将棋の早指し団体戦「JEMTCスペシャルABEMA地域トーナメント2026」予選Bリーグ第1試合、サウスゴッツ大阪 対 中国・四国ナヴィセトスが6月6日に放送された。中国・四国ナヴィセトスが通算5勝1敗で快勝したこの試合で、盤上のみならず“盤外の心理戦”でも大きな注目を集めたのが第3局だ。中国・四国の糸谷哲郎九段(37)と大阪の山下数毅四段(18)による同門対決では、先手番入札で糸谷九段が予想を大きく上回る時間を提示。大阪監督の畠山鎮八段(57)も「イメージと違いますね…」と動揺するほどの駆け引きが繰り広げられた。
中国・四国は、吉池隆真四段(21)の初戦勝利をきっかけに勢いに乗り、連勝で第3局を迎えた。ここで登場したのがチーム監督の糸谷九段と、同門の弟弟子である山下四段だ。“怪物”対“神童”の対戦とあって、大きな注目を集めることとなった。

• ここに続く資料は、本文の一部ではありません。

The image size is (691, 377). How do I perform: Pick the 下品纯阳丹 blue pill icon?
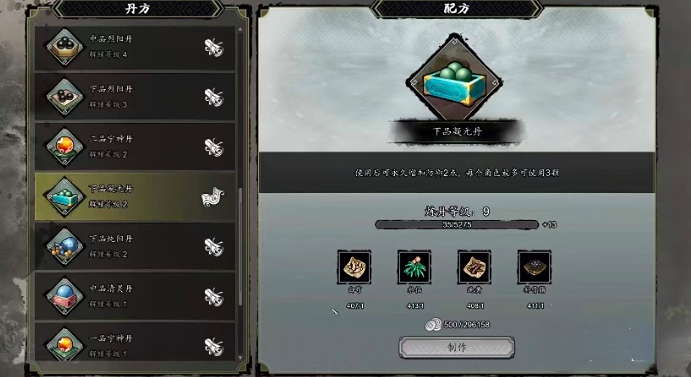64,246
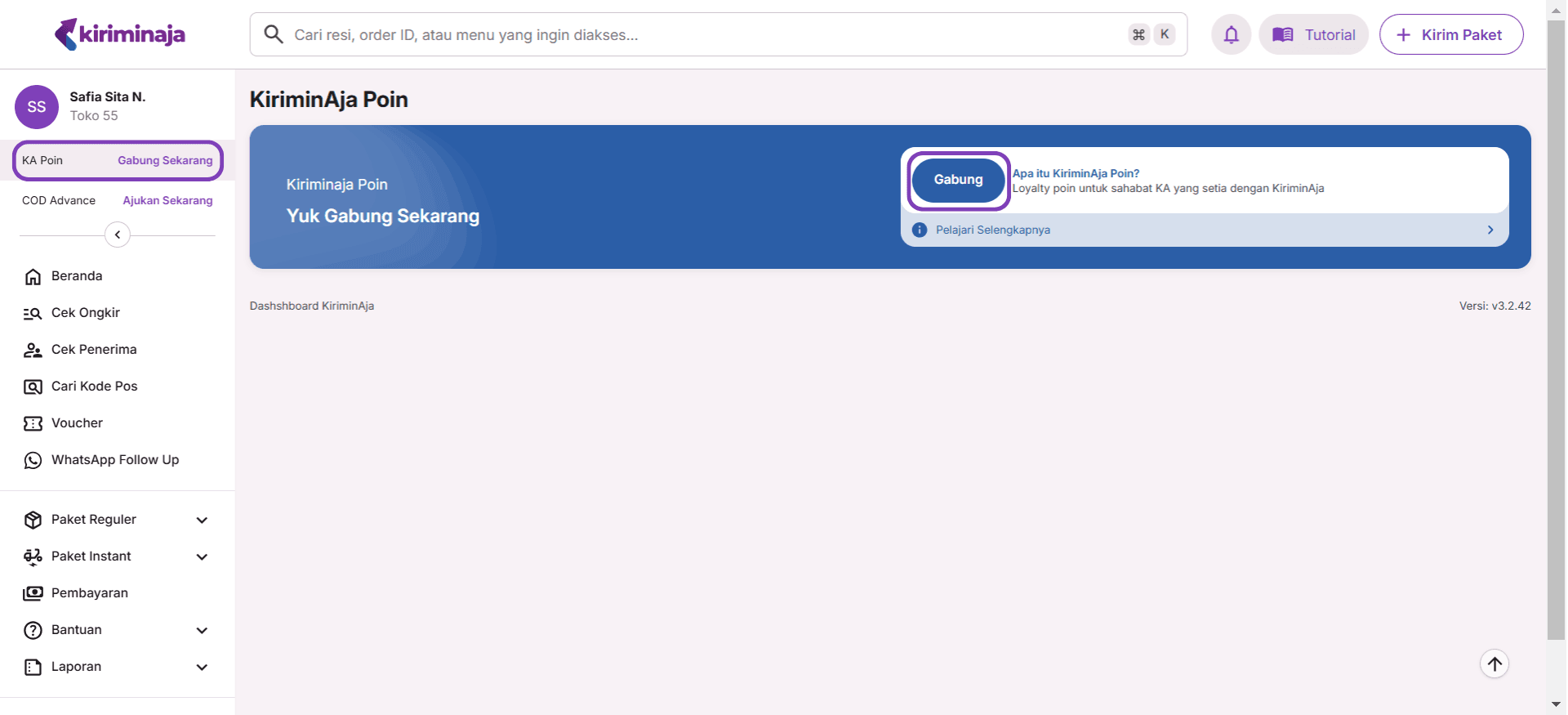Viewport: 1568px width, 715px height.
Task: Click the notification bell icon
Action: (1231, 34)
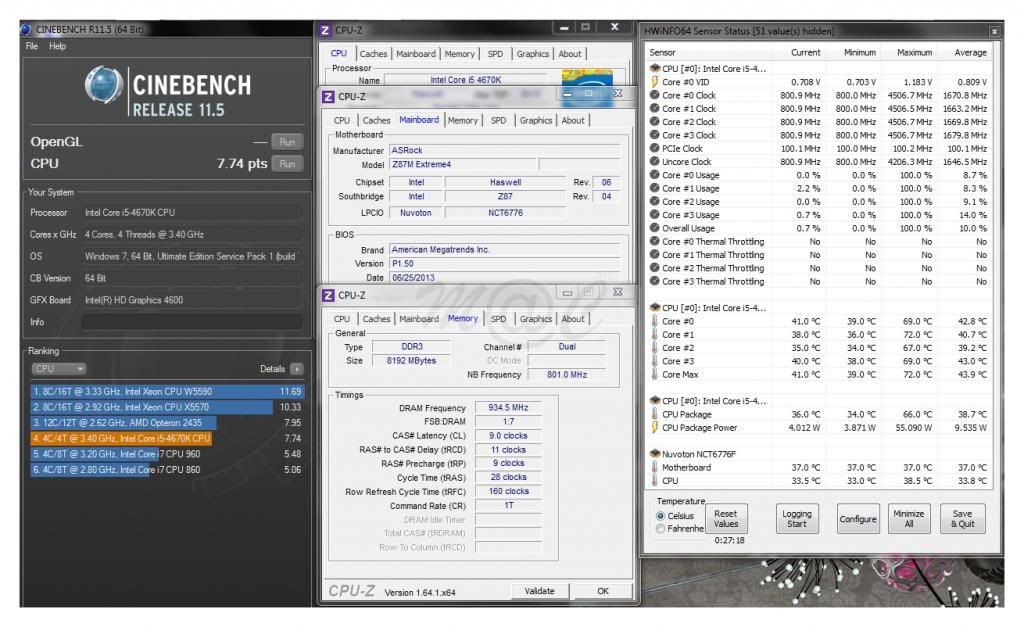The height and width of the screenshot is (626, 1024).
Task: Click the icon beside Overall Usage sensor
Action: coord(654,228)
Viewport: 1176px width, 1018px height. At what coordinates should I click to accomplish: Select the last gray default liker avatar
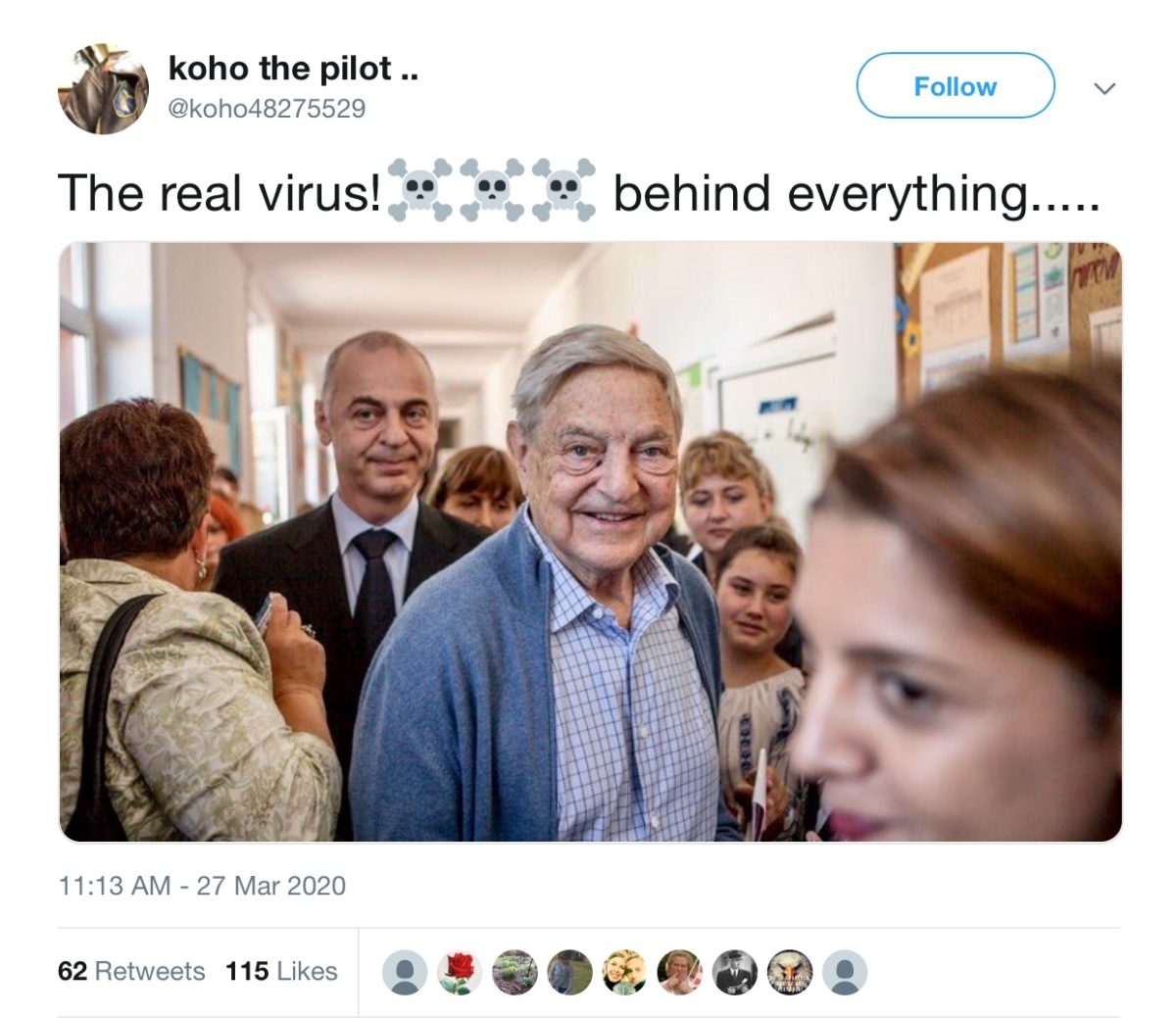pyautogui.click(x=844, y=972)
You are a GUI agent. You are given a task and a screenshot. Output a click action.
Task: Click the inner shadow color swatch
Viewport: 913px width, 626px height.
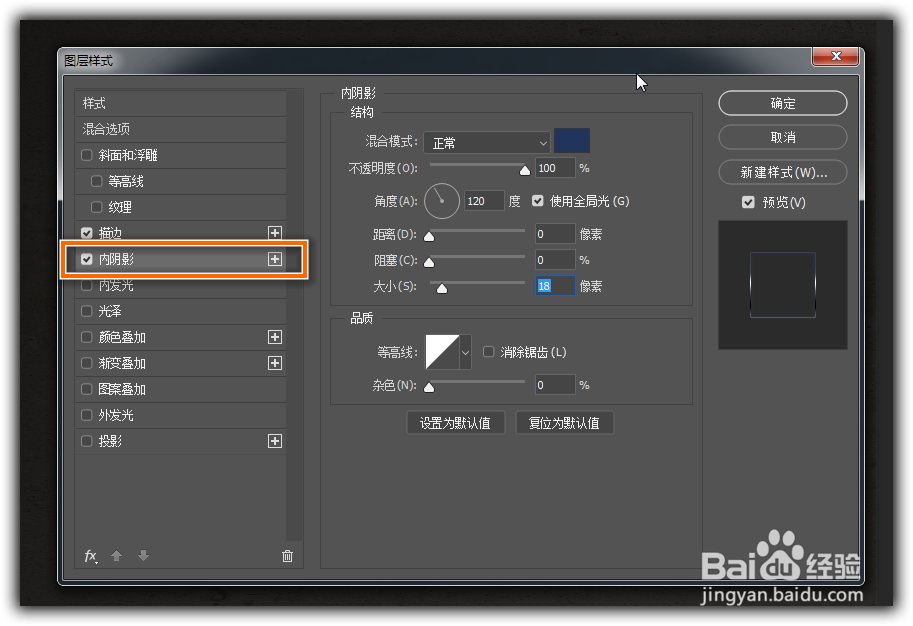tap(571, 141)
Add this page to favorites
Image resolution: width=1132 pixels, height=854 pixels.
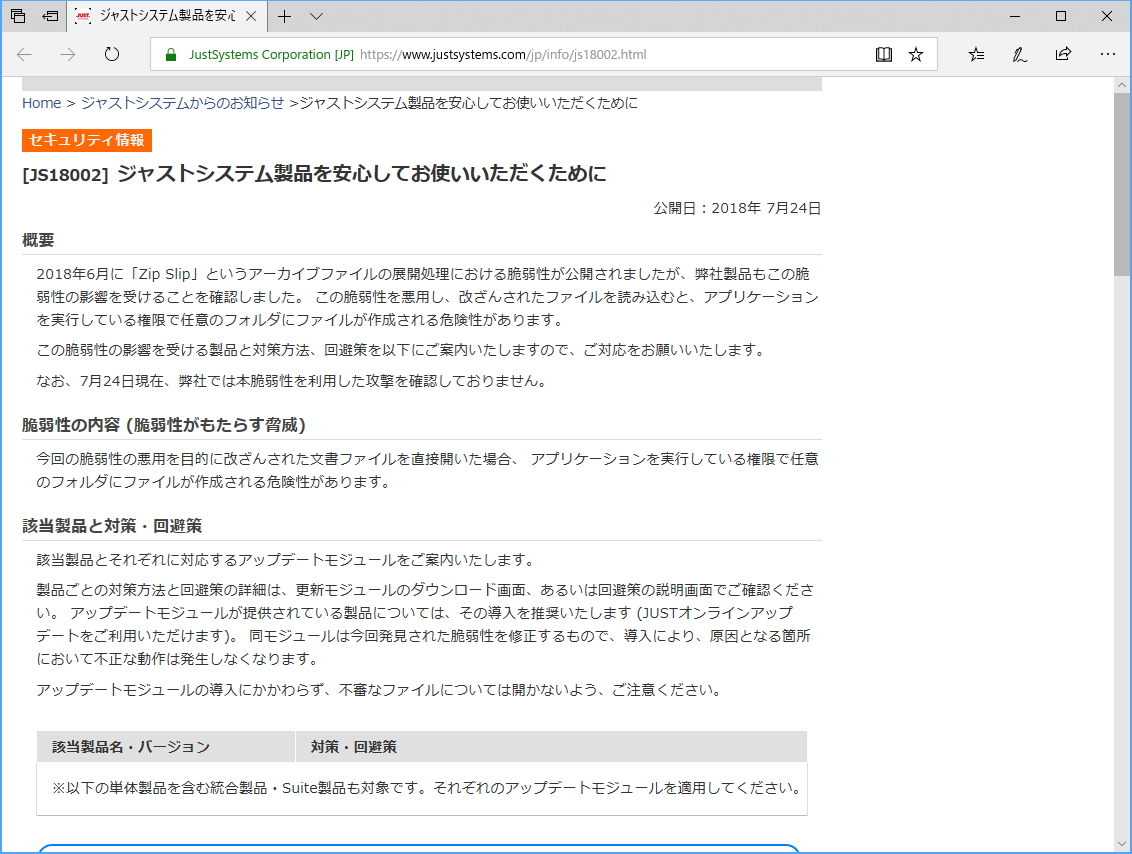(x=916, y=55)
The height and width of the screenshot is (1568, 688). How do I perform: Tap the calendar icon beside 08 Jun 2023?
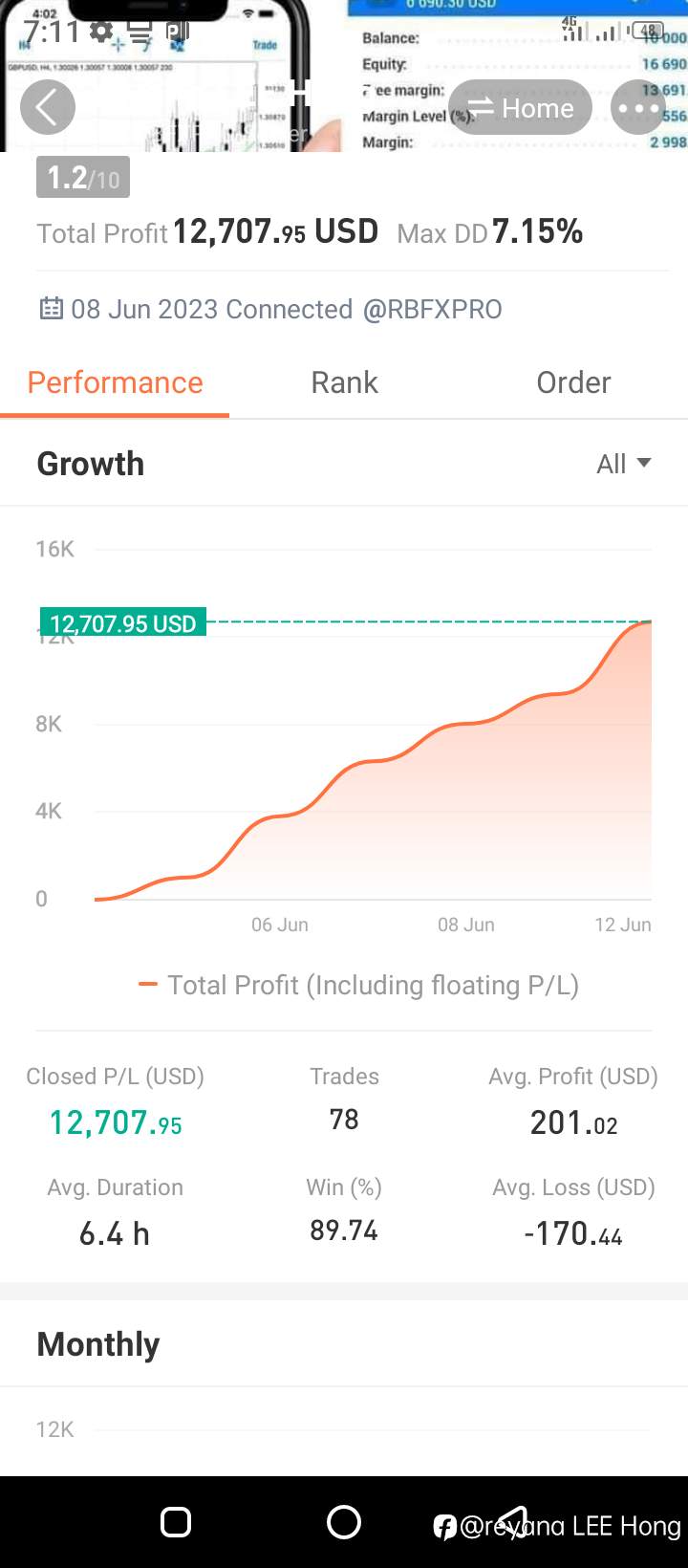(51, 309)
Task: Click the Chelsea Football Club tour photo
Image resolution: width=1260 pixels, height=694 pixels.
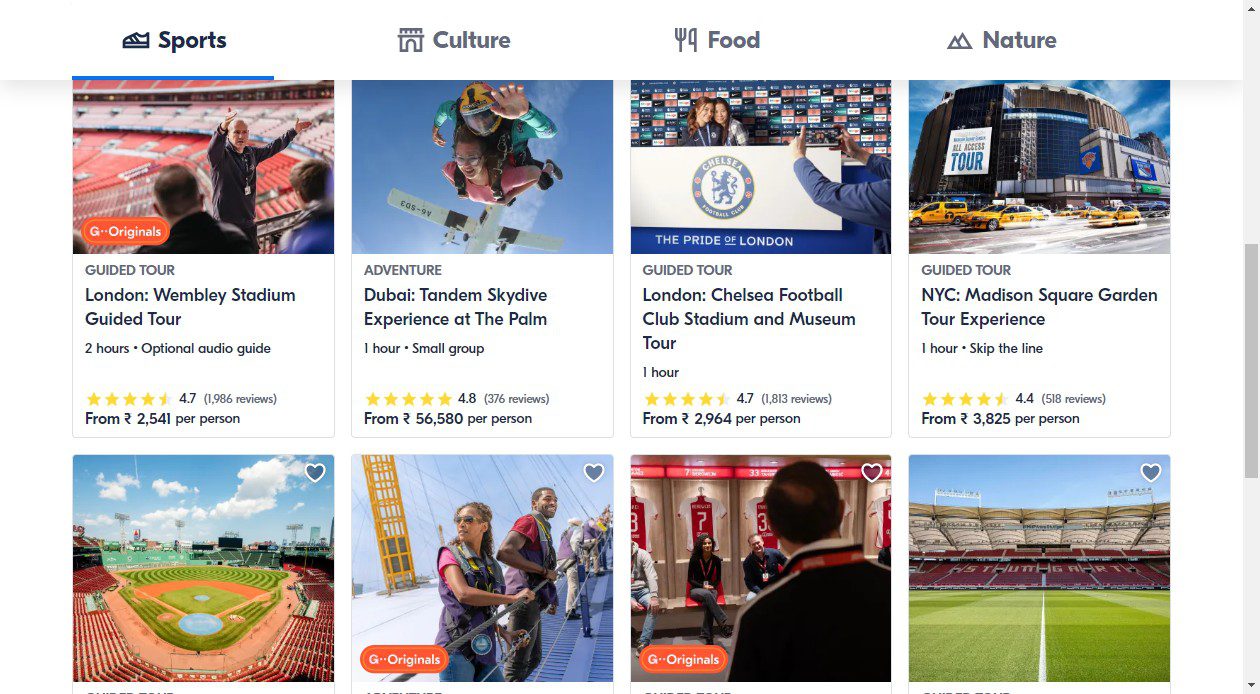Action: (760, 167)
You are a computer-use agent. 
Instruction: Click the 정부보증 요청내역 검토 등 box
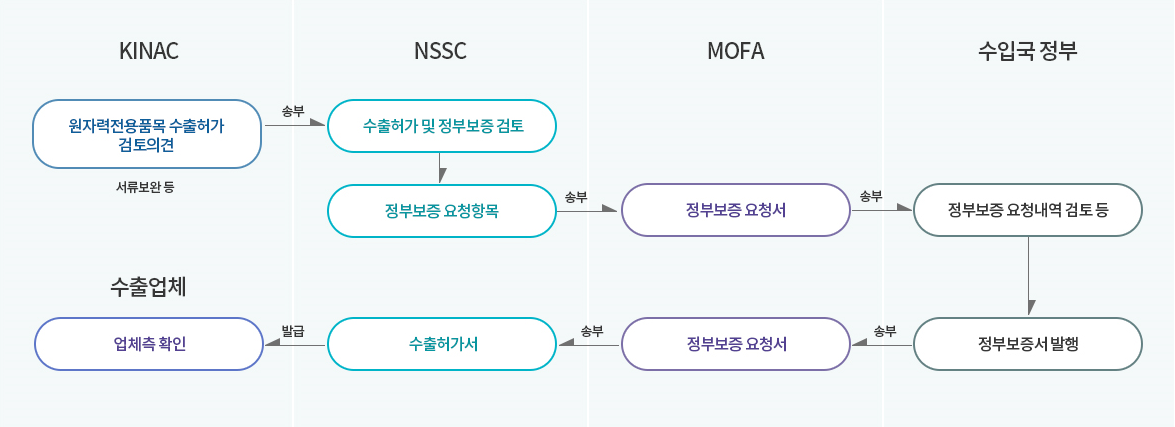pyautogui.click(x=1028, y=211)
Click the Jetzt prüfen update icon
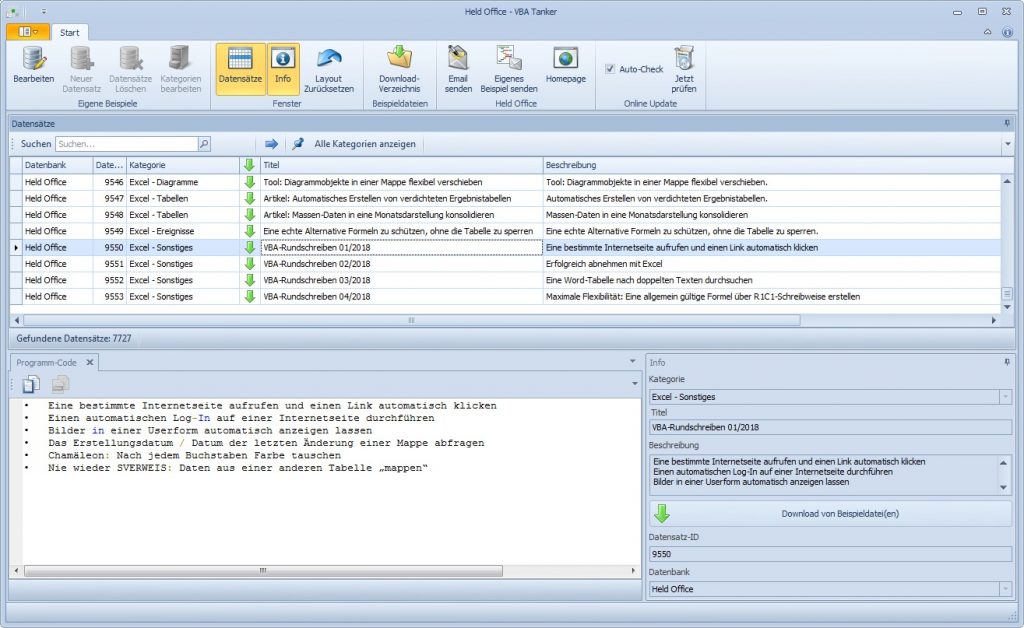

対局前から両者の心理戦は白熱した。先手番入札において、糸谷九段は「吉池さんが43秒入れたので、それくらいに入れてきそうな気がする。45入れてくると見て47!」と予想。対する山下四段は「(糸谷九段は)あまり入れてこない気がする。攻めよっかなー」と15秒を決断したが、直後に「ああ、でも16とかのが良かったのかな…」と秒単位での駆け引きに頭を悩ませていた。しかし、糸谷九段は「相手の反応見てみますか」と、最後の最後で1分2秒を入札する大きな決断を下した。